(Supplied records)
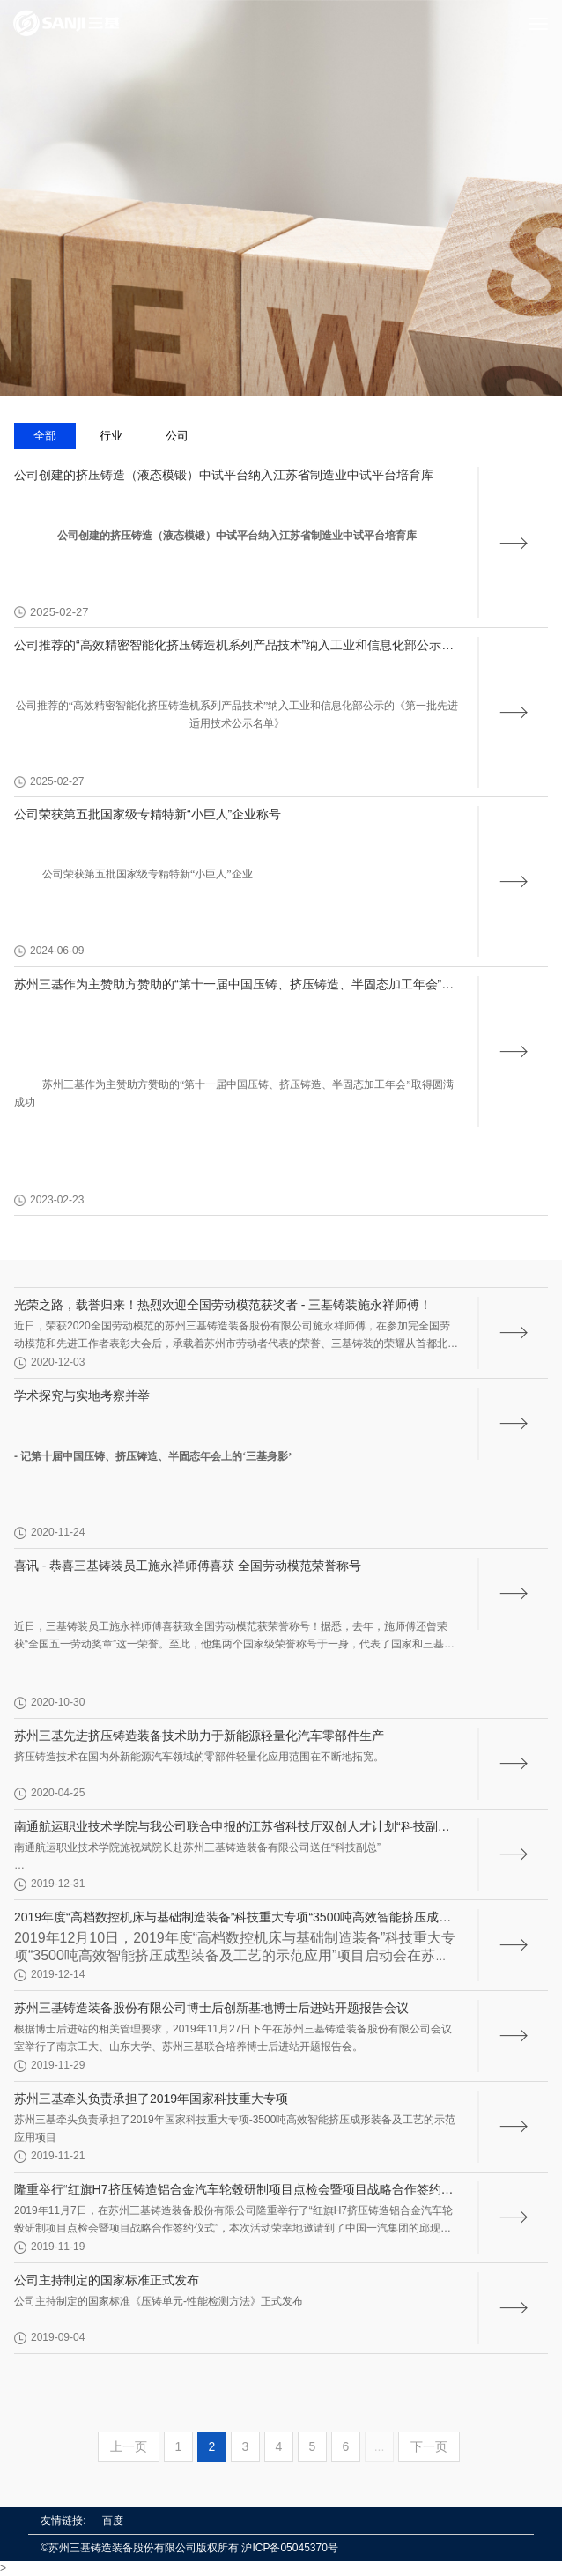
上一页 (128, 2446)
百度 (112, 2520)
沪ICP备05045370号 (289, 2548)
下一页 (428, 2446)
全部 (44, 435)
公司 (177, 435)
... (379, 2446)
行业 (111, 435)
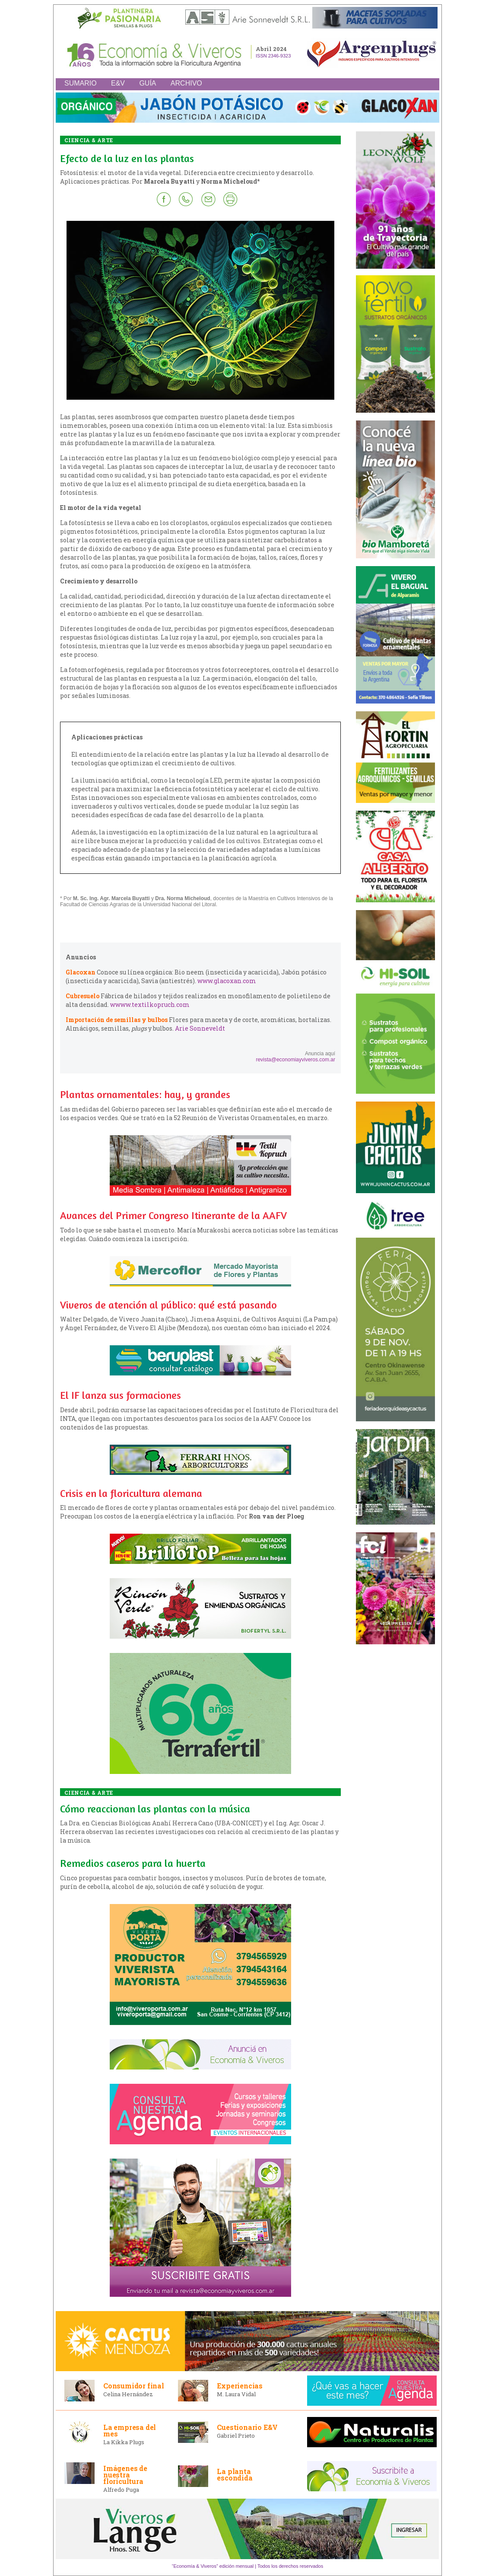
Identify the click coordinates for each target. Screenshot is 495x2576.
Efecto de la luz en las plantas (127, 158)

(What you have to do)
Extract every line from the records that contains the word "click".

(Task output)
Identify the click coordinates for each target. Screenshot is 495x2576.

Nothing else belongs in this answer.